Schneider-Siemssen
on Die Walküre (Salzburg Easter Festival and the Met,
1967-72)
The inspiration for Hunding's hut: "Right around this time I was driving through the
USA and came into California with the idea of Wagner in the Red Woods. These giant
trees are the tallest and largest trees in the world. ...I (drove through one)
and all of a sudden I thought that this could be in the first scene for "Walküre".
Wagner's idea to build his dwelling around a tree is a beautiful picture. I therefore
put a really impressive tree at center stage in whose darker area glistened the
sword Notung, as if lit by the last glimmer of the flickering glow illuminating
the room. I attempted foliage to form parts of my ellipse, which should not only
be visible on the floor, but partially in the air.

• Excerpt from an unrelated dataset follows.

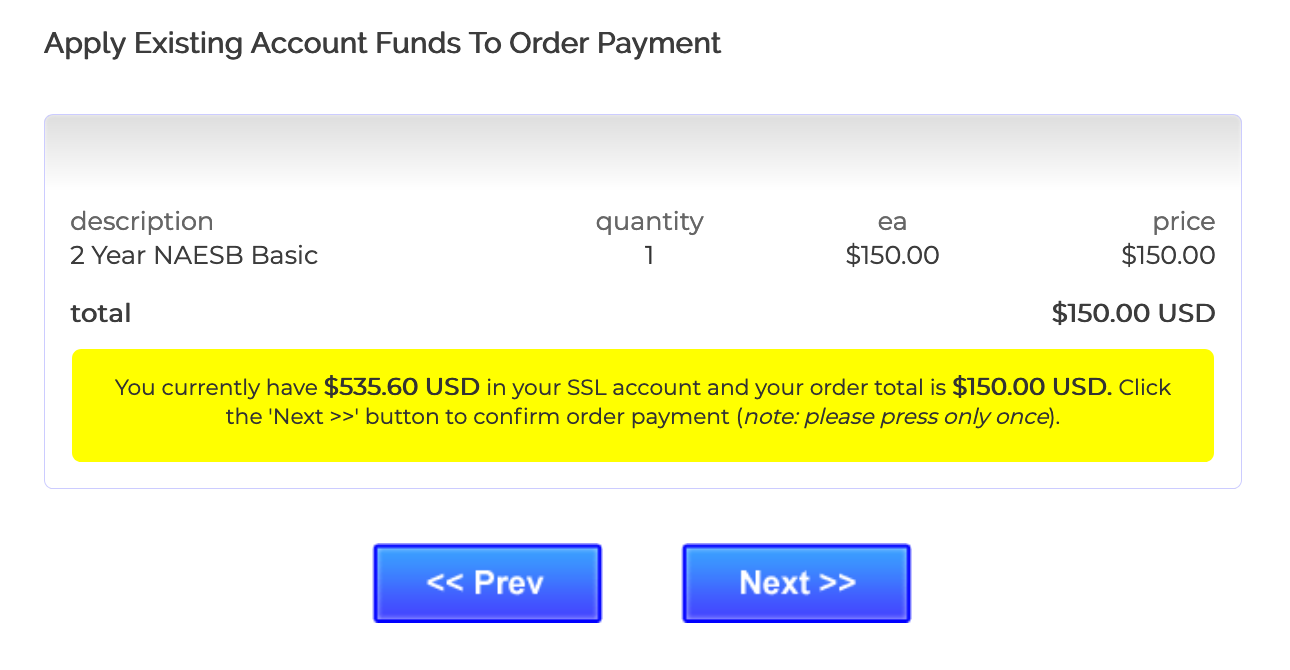Click the 'description' column header
This screenshot has width=1290, height=670.
141,221
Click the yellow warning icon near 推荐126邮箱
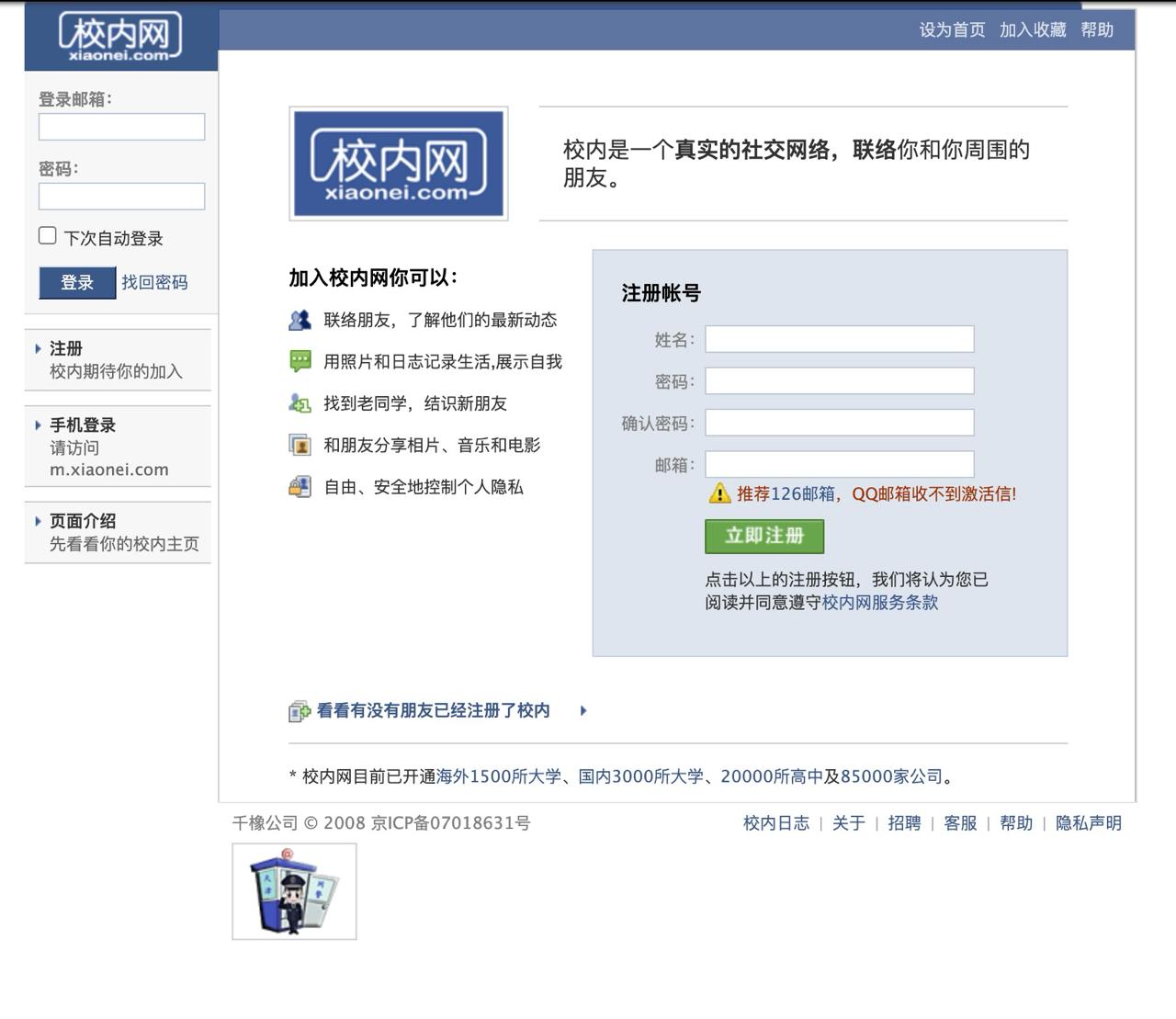 pyautogui.click(x=719, y=493)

And as Siegmund sings his love song Winterstürme wichen dem Wonnemond,
the walls of the cottage disappear. But as it happened nobody noticed it. It dissolved
in darkness and at the same time looked as if spring appeared on the stage. A
wonderful spring night appears with bright moonlight in the forest, where Siegmund
and Sieglinde stand now in the midst of nature. I do not understand, how today's
stage directors, are able to completely renounce this great moment... What right
do they have? For me, each scene indicated by an author should be considered correctly,
just as each note in his orchestral score and in each sentence of his poetry.
I had the giant tree built in Pressburg, where the workshops are very good. Transporting
it to Salzburg was by no means easy. We needed a flatcar from the Austrian Railroad,
but everything went so well, that I gradually built almost the whole ring in Pressburg.

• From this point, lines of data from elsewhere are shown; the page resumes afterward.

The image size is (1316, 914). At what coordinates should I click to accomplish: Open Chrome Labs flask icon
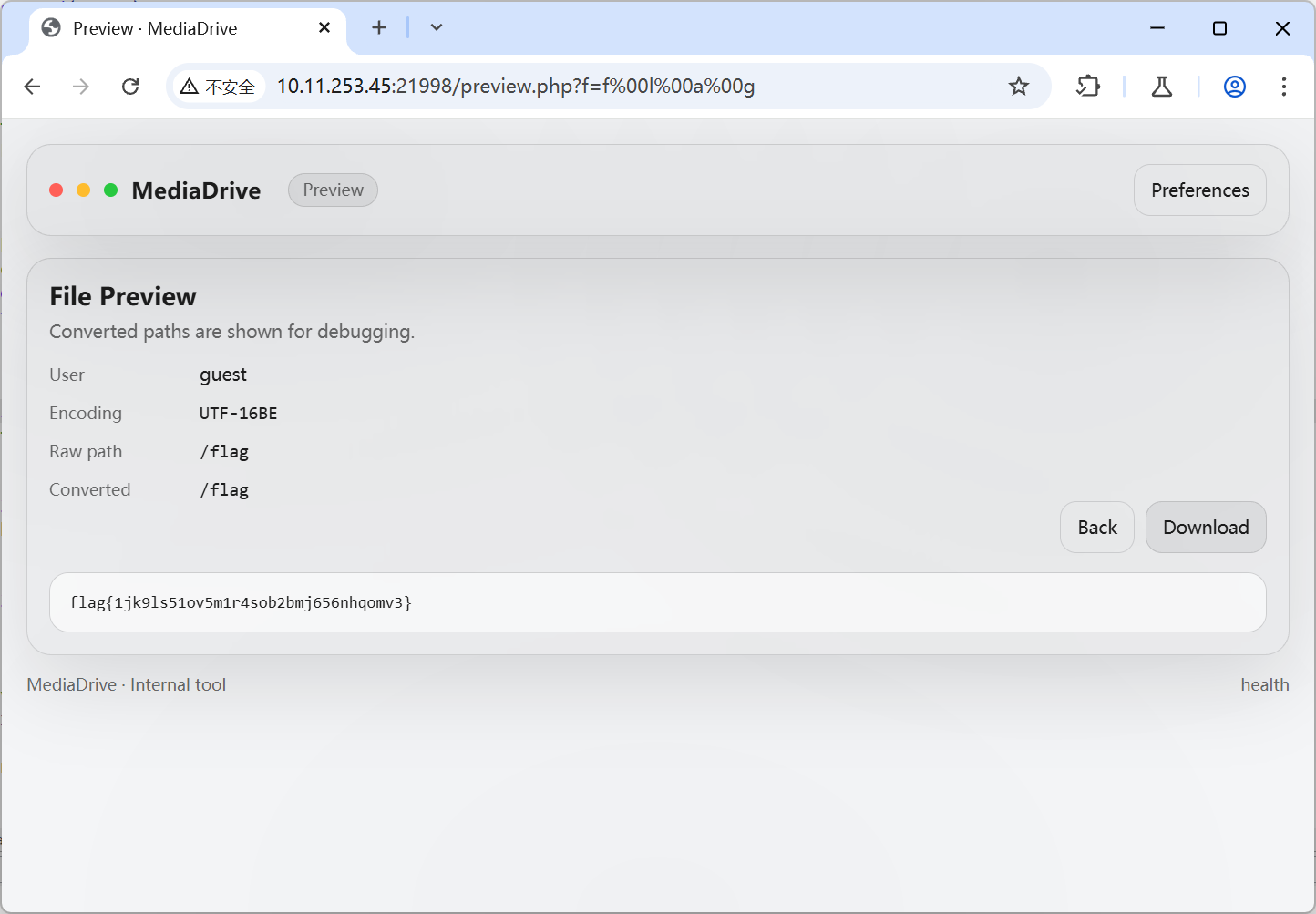1161,87
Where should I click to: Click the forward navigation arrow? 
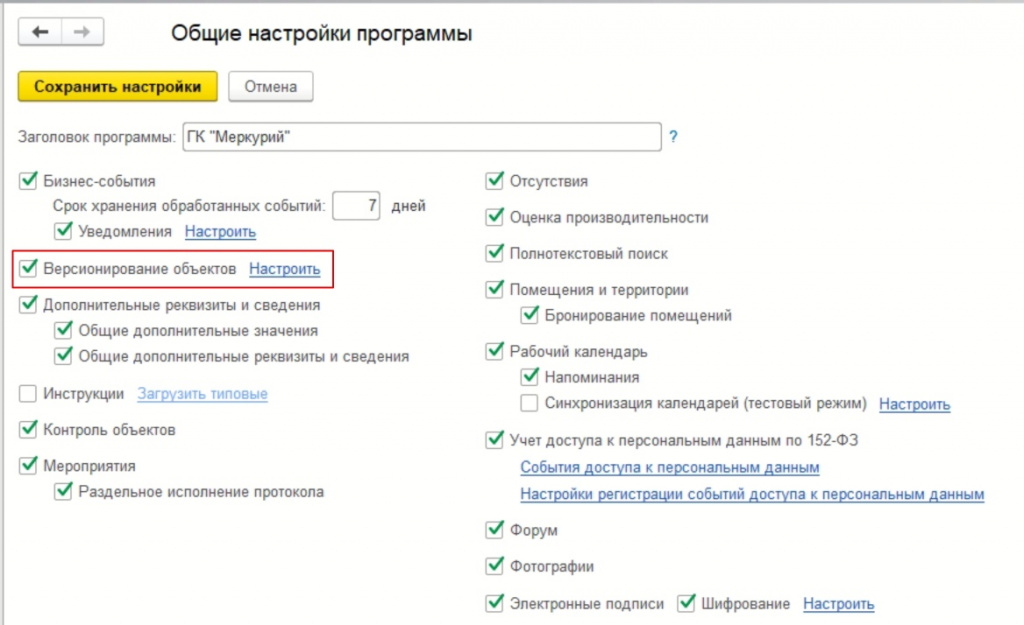pyautogui.click(x=82, y=33)
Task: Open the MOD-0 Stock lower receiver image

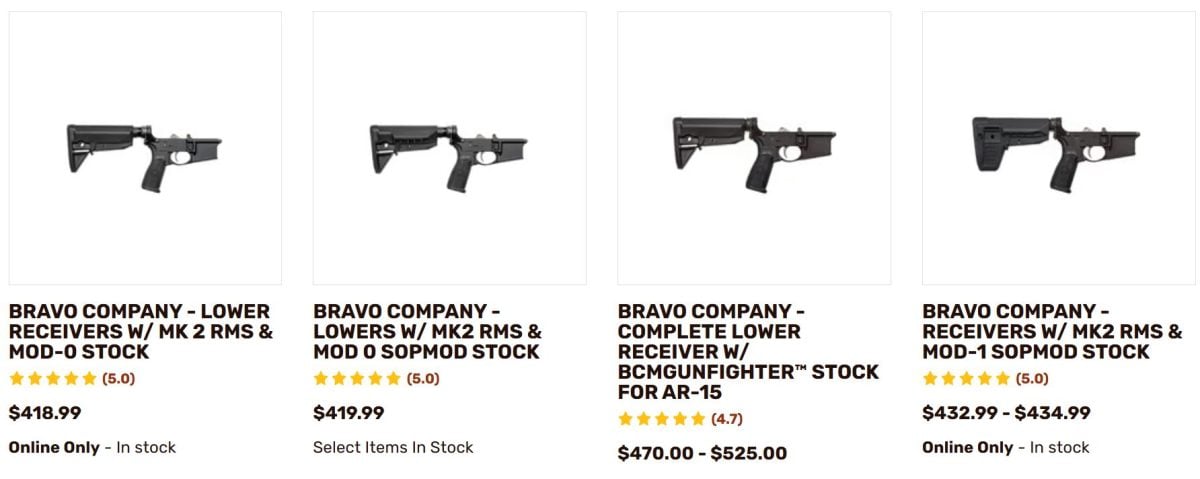Action: coord(145,148)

The second act we divided so to speak, into
an environment of light. Achieving intimacy on a giant stage And the ellipse helped, to squeeze out the action. After the
dreadful scene between Wotan and Fricka, this marriage clash, which at the same
time decides the fate of the world, both move apart. Now spatially, after they
themselves have lived emotionally and irrevocably apart, part of the ellipse becomes
broken and fate takes its course.
Then Brünnhilde steps in from the back of the stage towards Wotan. She already
suspects that something has gone wrong. Now comes the scene, which for me is one
of the most beautiful in the work. It plays on the intimacy between father and
daughter. Intimacy on the giant stage of the Großesfestpielhaus in Salzburg! A
wide rocky landscape was built on the stage, huge moves are played out on it.
But Wotan has one of the most tragic, crucial moments in the work. His darling
daughter Brünnhilde has a long, intimate conversation with him. At no other point
are his heart and feelings more exposed. An enormously concentrated scene, in
which the surroundings, the environment and landscape play no role. A concentration
on both these characters (Wotan and Brünnhilde) became necessary, with no distracting
details. It was clear to us, that this concentration, this intimacy be reached
without a reduction of stage space and be achieved only with lighting ...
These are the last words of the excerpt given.